A tech race leads to a dead-end.
By Koohan Paik-Mander, Foreign Policy In Focus
A longstanding Sinophobia in the U.S. goes back to the 19th century, with the Chinese Exclusion Act, the tax on Chinese miners during the Gold Rush, and the exclusion from being able to testify in court.
Evidence of this entrenched history lingers today, in the trade sanctions against China, belligerent rhetoric from both Republicans and Democrats that led to a rash of violence against elderly Asian-Americans on American streets, as well as billions of dollars spent to fortify overseas bases in preparation for a U.S.-China war.
And the refusal to cooperate meaningfully with China on anything. As a result, the U.S. is thick in the midst of an AI arms race with China that is predicated on both nations’ dangerous faith in techno-salvation.
Thanks to the legacy of Sinophobia, it takes a whole lot to elicit an overwhelming embrace of China from average Americans, even if temporarily. But that’s what’s happened twice in the last month. The first time was the TikTok fiasco, when millions of distraught TikTok users had had their favorite platform snatched from them like a pacifier from a baby’s mouth. They found solace not in Meta nor X (as had been the plan), but rather, in the Chinese social media platform, Xiaohongshu, also known as “RedNote.”

The second instance was the debut of DeepSeek AI, which came on the heels of one of the most pompous pageants of delusional grandeur ever seen.
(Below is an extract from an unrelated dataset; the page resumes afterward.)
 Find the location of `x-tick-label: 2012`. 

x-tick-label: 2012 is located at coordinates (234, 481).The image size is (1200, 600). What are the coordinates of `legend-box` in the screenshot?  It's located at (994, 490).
It was Trump’s inauguration ceremony for his second term. Shortly thereafter, a press conference was held. Three tech oligarchs and the president bloviated about their Stargate AI project. It would cost $500 billion. That’s what they say is needed to stay ahead of the Chinese. (For some reason, the excuse of “staying ahead of the Chinese” seems to justify any astronomical expense.)
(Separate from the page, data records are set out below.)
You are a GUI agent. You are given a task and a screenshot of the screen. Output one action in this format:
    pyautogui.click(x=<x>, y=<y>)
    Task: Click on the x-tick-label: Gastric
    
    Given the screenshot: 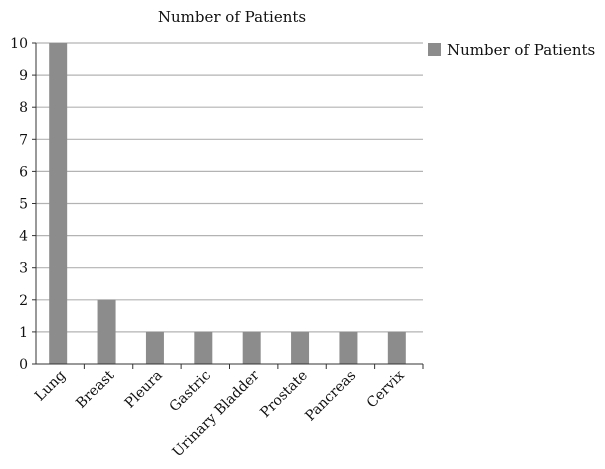 What is the action you would take?
    pyautogui.click(x=191, y=391)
In the mean time, thousands of people have been left homeless due to wild fires in L.A., flooding in North Carolina, and even to this day, people from Lahaina, Maui are still without a place to call home. But none of these Americans got a press conference.
Instead, it was the oligarchs who took the stage. Oracle’s Larry Ellison, Masayoshi Son of Softbank, and Open AI founder Sam Altman described Stargate’s plans to build clusters of gigantic data centers across the country from sea to shining sea, each one bigger than any Walmart Superstore. It’s Manifest Destiny for data.